Not to me. I’m pinching at him just as ardently, as well as five other people in a room of more than 50.

The initiated know we’re playing a game. Each of us has a demon-faced avatar called a Polly just above our shoulder, and the pinching motion – meeting index finger to thumb – sends fiery metal balls at our opponents’ avatars.

But, if we band together and shoot the balls at a blue orb floating over a metallic claw-like base that only the six of us can see, we can open up a hole in the floor (or table, or wherever) and attack an avatar located below.

My pod of players are all connected to the same computer, which is acting as a hub, allowing us to see each others’ color-coded Polly and the orb we need to destroy. Other groups have their own hub, so while we can see them milling around the room and pinching the air, we aren’t interacting with them. They aren’t in our game.

I can walk anywhere and still locate the players I need to shoot at thanks to their avatars. It’s like having robotic vision that allows you to see your “enemy” in a crowd that includes people who aren’t your targets, though in a much less sinister sense.

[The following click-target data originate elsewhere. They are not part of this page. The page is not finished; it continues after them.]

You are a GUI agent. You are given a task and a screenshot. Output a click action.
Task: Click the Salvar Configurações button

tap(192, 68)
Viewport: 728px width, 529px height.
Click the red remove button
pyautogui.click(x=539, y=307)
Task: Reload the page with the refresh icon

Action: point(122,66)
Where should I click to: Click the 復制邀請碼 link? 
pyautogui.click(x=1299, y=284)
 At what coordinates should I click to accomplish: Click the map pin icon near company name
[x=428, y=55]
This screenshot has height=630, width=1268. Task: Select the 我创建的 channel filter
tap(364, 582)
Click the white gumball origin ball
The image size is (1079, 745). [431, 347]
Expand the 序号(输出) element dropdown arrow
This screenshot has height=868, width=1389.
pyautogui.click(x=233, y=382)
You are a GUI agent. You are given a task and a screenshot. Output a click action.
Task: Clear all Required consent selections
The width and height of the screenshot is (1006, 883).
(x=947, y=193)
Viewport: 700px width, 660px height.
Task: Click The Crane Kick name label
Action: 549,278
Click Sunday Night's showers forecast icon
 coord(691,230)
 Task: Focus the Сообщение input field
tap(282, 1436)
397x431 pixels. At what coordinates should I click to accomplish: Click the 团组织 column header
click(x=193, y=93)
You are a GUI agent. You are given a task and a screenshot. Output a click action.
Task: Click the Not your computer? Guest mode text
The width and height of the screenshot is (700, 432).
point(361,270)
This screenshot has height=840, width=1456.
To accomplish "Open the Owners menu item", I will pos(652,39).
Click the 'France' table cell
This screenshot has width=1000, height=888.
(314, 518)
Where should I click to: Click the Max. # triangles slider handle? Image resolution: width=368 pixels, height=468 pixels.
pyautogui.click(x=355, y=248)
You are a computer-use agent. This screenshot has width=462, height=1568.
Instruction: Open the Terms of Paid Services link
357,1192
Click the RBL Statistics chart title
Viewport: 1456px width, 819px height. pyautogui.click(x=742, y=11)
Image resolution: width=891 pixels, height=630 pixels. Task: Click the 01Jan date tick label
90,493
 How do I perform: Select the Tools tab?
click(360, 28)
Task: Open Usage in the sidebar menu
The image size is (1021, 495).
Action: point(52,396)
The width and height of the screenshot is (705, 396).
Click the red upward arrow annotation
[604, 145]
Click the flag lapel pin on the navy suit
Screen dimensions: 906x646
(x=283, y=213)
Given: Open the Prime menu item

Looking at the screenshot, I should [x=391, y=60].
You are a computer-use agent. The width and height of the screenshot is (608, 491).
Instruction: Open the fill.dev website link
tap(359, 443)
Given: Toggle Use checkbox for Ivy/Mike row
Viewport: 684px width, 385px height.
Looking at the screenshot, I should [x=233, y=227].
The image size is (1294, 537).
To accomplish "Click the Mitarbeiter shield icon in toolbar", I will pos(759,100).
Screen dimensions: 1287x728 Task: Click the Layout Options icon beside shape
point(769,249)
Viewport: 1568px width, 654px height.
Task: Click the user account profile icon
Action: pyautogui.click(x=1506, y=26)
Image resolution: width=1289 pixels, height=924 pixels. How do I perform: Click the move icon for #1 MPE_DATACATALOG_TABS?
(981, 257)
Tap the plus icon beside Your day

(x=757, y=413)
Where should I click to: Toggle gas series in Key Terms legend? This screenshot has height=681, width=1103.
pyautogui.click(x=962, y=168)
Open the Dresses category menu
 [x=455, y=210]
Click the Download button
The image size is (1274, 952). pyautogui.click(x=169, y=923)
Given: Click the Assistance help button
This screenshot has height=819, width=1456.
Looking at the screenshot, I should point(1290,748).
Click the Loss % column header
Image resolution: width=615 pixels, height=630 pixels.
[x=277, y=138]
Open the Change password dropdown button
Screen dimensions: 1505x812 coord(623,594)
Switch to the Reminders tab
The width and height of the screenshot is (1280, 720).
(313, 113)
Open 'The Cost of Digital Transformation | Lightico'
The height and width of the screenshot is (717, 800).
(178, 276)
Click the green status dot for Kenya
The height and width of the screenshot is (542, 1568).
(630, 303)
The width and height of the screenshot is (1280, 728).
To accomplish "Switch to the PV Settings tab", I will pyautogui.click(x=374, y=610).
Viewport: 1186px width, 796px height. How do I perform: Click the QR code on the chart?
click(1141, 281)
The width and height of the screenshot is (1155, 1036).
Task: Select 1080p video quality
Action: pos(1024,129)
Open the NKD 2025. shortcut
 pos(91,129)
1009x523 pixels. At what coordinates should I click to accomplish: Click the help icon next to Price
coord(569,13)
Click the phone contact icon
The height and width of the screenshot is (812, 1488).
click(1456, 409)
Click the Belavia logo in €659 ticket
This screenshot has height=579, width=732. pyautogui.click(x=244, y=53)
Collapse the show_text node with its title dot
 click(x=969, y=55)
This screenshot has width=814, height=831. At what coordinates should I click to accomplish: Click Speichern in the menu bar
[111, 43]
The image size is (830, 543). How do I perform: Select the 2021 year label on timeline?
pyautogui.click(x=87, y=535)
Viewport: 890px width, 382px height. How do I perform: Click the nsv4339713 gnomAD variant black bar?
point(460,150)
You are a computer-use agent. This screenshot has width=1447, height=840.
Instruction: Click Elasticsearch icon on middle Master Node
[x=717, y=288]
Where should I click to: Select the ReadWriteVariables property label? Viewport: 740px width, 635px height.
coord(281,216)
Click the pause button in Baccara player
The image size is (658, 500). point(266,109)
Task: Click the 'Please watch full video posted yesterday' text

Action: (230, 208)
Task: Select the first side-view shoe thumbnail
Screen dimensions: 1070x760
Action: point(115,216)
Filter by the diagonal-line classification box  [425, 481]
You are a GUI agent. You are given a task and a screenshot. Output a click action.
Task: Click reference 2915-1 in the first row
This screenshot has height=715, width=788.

The blue orb and base serve as the focal point to our wanderings. We can even move this structure as a team if we circle around it, shift as a group and one of us sets it down with a pinching motion. Anyone can utter “Reset location” and the base will unlatch, letting us move it once again until another player selects a new spot for it.

It’s this simple, giddy game played at Build 2016 during my second-ever Holographic Academy that crystallized for me the awesome potential of HoloLens. Unlike Oculus Rift or HTC Vive, VR viewers that offer amazing immersion in unreal realms, Microsoft’s AR headset turns the world into your own augmented reality playground.

RoboRaid

The power of reality

HoloLens, which began shipping to developers last week, is not a virtual reality headset that completely immerses you in a game or experience.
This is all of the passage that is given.